1946年より生涯の手兵となるクリーヴランド管弦楽団の音楽監督(1946-70)となり、名実ともに世界のトップ・オケに育てました。
ジョージ・セルのブルックナー
ジョージ・セルとクリーヴランド管が正規で残したブルックナーの録音は、第3番と第8番の2つだけです。
しかも定期演奏会で取り上げたブルックナーは第3、7、8、9番の4曲のみでした。
このうち第3番は1949/50年、1963/64年、1965/66年の3シーズンで取り上げられました。
第8番に関しては、1947/48年、1948/49年、1954/55年、1969/70年の4シーズンで取り上げられました。
そしてそれぞれその最後の機会に演奏会と並行してセッションが持たれ、録音されました。

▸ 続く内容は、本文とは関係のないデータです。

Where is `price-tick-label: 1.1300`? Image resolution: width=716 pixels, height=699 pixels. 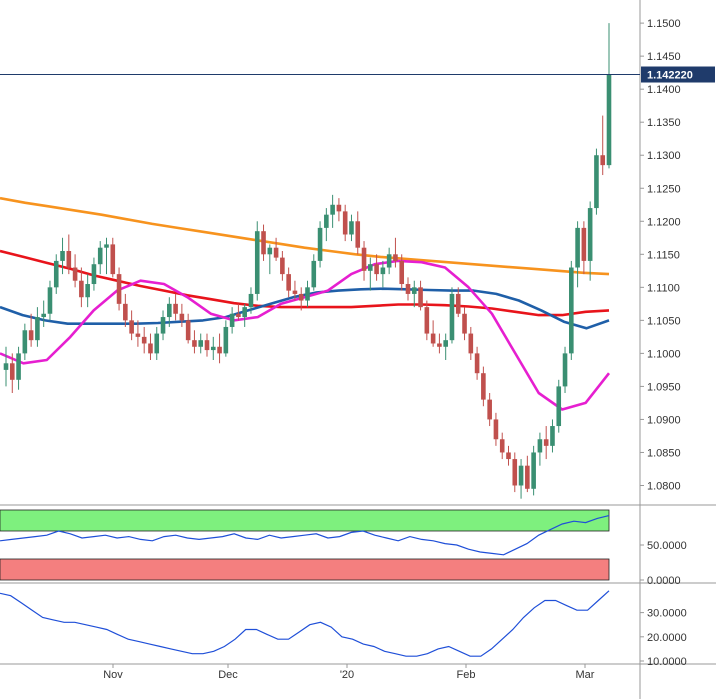 price-tick-label: 1.1300 is located at coordinates (664, 156).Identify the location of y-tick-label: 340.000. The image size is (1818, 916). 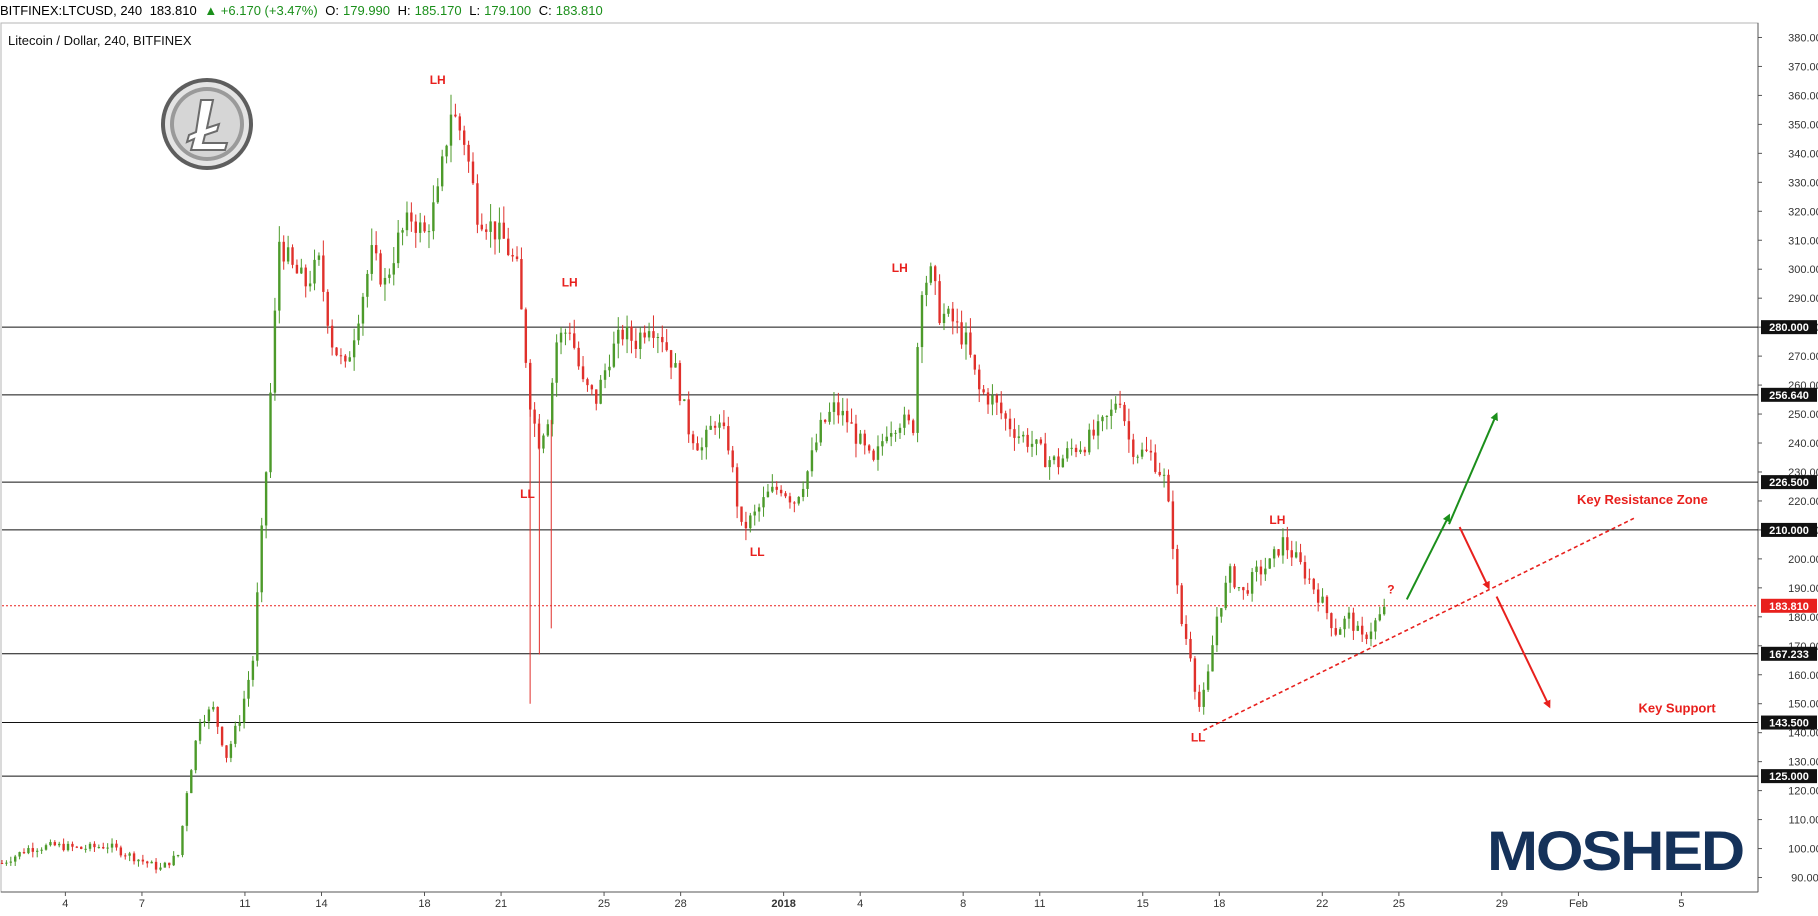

セルは、基本的に1日でLP1枚分の録音を仕上げるのが常だったようですが、珍しく第3番は2日間、第8番は大曲ゆえか何と4日間をかけて丁寧に収録されました。
ジョージ・セル 録音と実演のギャップ
セルは、交響曲第3番に関してブルックナーが残した3つの稿の中で最もポピュラーでコンパクトにまとまっている第3稿を使用しています。

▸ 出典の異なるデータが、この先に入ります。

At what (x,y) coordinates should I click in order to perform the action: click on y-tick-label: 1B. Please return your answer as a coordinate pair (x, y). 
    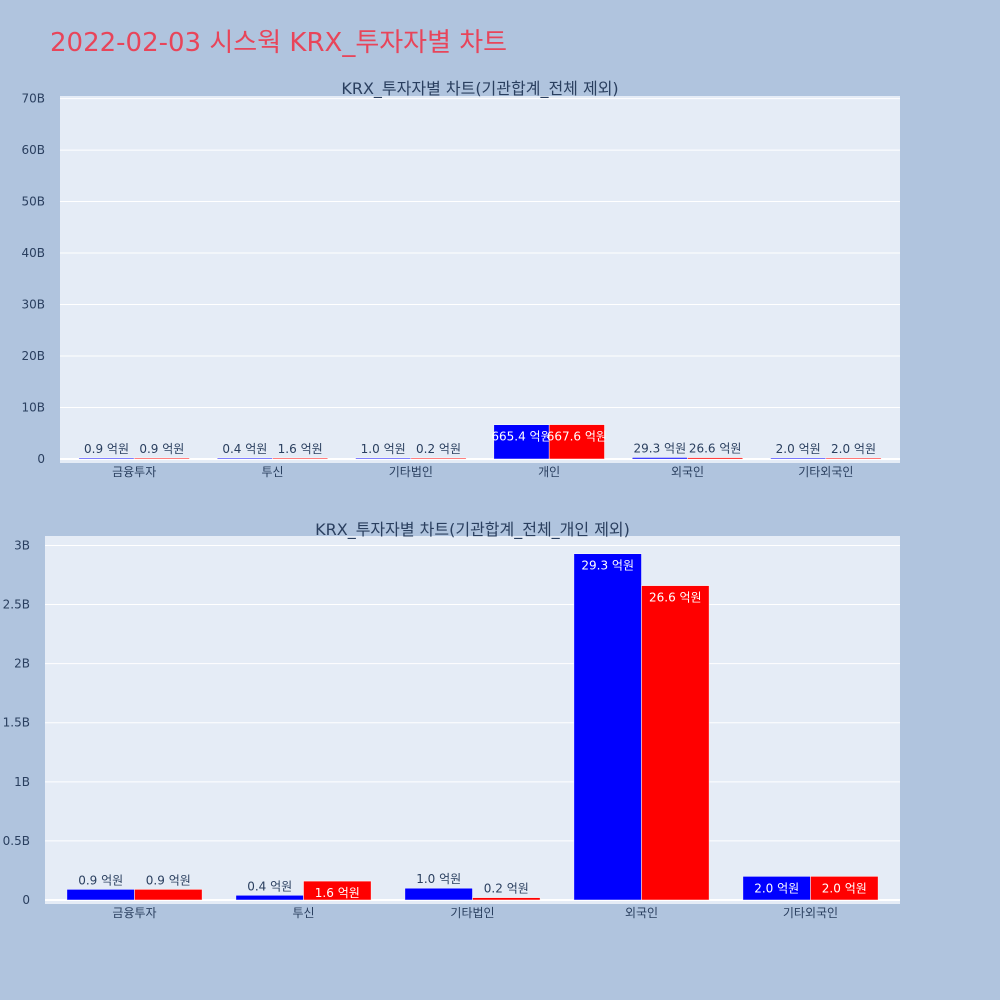
    Looking at the image, I should click on (22, 782).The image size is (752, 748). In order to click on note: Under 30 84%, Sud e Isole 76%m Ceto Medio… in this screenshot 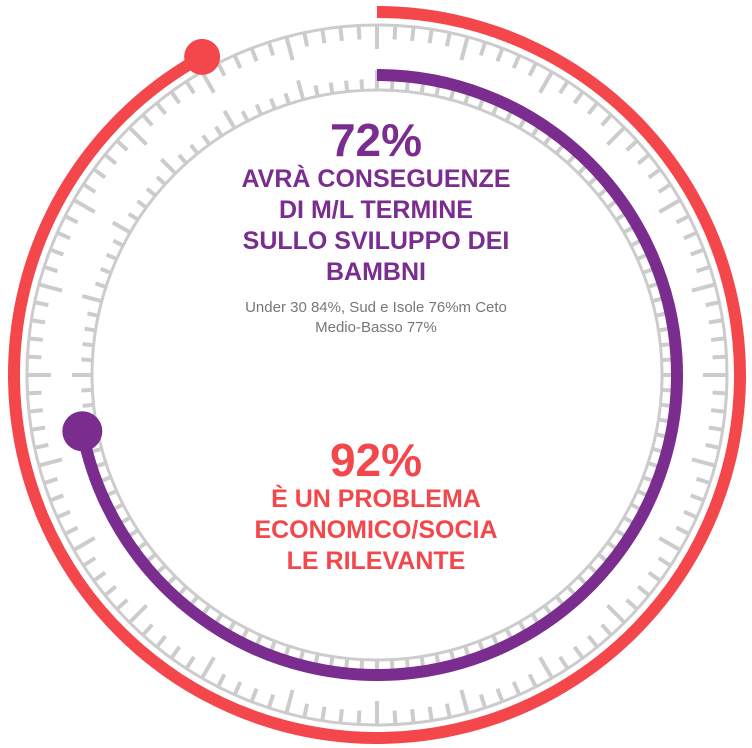, I will do `click(376, 318)`.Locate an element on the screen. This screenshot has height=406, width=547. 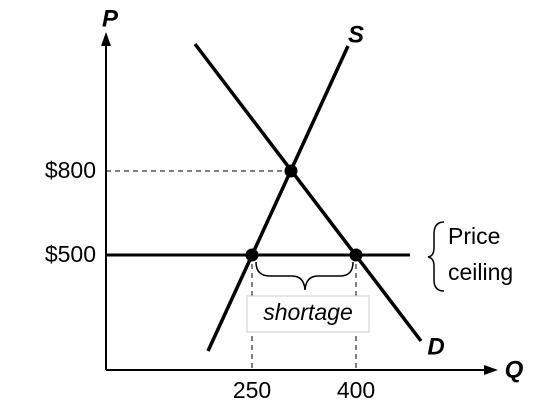
demand-label: D is located at coordinates (436, 346).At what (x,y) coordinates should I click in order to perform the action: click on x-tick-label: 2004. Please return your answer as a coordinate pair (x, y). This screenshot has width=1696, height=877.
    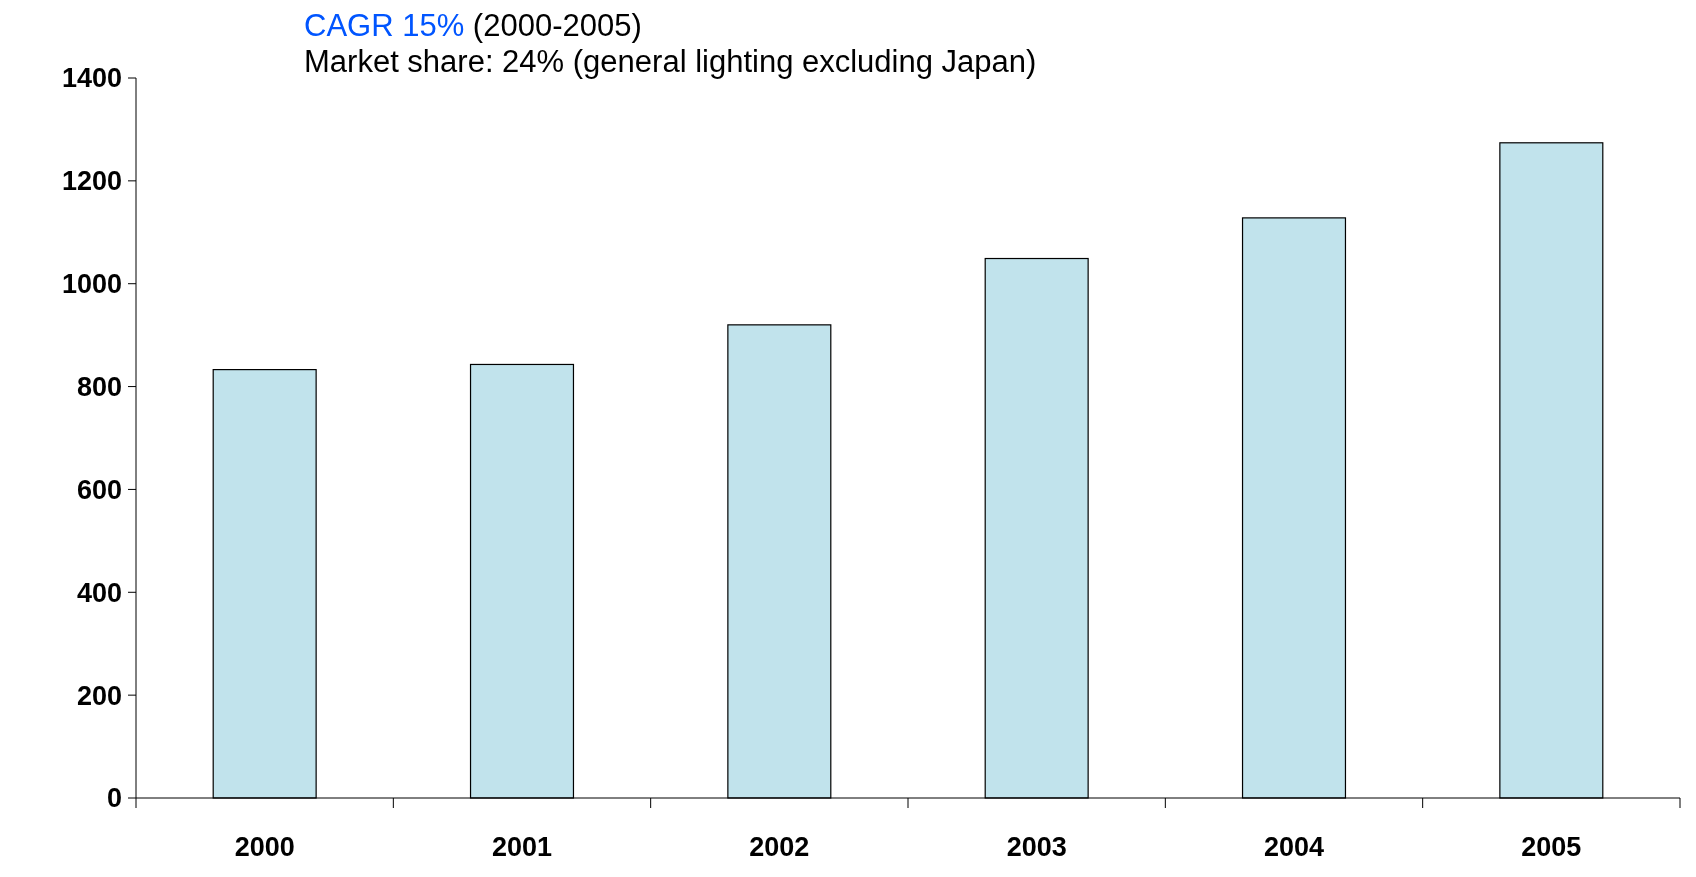
    Looking at the image, I should click on (1294, 847).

この曲はドレスデン国立管(1965年ザルツブルク音楽祭)とのライヴ録音やモノクロながらウィーン・フィルとのライヴ映像(1966年ムジークフェライン)も残されています。
そこからセルの愛奏曲の一つだったことがわかります。
セルの録音は、クラシック・ファンやレコード評論家たちに人気がなく、演奏家たちには打って変わって評価が高かったそうです。
その理由として、レコーディングの音質があまり良くなかったということが、『名指揮者120人のコレを聴け!』にコメントされています。
つまりレコードでしか演奏聴くことが出来なかったクラシック・ファンや評論家は、その演奏に素晴らしさに気付けなかったのかもしれません。
その証明として、1970年の万博に来日した時に実演に接し、その素晴らしさに仰天した人が多いそうです。
ただ、今回セル盤を聴いたところでは、個人的には録音の音質に関しては特に悪いとは感じませんでした。もっとも僕は、そんな音質を気にするような再生装置を使っているわけではないからかもしれません。
また僕は、以前からセルの録音は好きでよく聴いていて、宇野さんがなぜセルに演奏を取り上げないのか不思議に思っていたものです。
なお、第8番のレビューは改めて行います。
ジョージ・セル ブルックナー交響曲第3番は名盤
ブルックナー
1.交響曲第3番ニ短調[1889年第3稿(ノーヴァク版)]
2.交響曲第8番ハ短調[1890年第2稿(ノーヴァク版)]
演奏:クリーヴランド管弦楽団 指揮:ジョージ・セル
録音:
第3番:1966年1月28&29日
第8番:1969年10月3日、6日、10日&13日
クリーヴランド、セヴェランス・ホール
ブルックナー:交響曲第3番&第8番 (2018年 DSDリマスター)<完全生産限定盤> ジョージ・セル 、 クリーヴランド管弦楽団
セル&クリーヴランド管、究極の名演奏
このブルックナーの交響曲第3番と第8番は、1966年と69年という、ジョージ・セルとクリーヴランド管弦楽団のコンビとしては最後期ともいえる円熟期に成し遂げられた「究極のオーケストラ演奏」としてあげるべき名演奏です。いずれもセルの厳しい造形力とオーケストラの精緻なコントロール力によって、作品の音符の一つ一つに至るまで吟味されながらも、その表現はあくまでもしなやかで、ゆるぎない緊張感の中に素晴らしい生命力を内包しています。
特に対位法的な書法での完璧なバランスは、まさにこのコンビの独壇場ともいうべき見事さで、遅めのテンポの中で緻密に響きが積み重ねられ、ブルックナーの音楽の持つ巨大な相貌が姿を現す様は圧巻の一言に尽きます。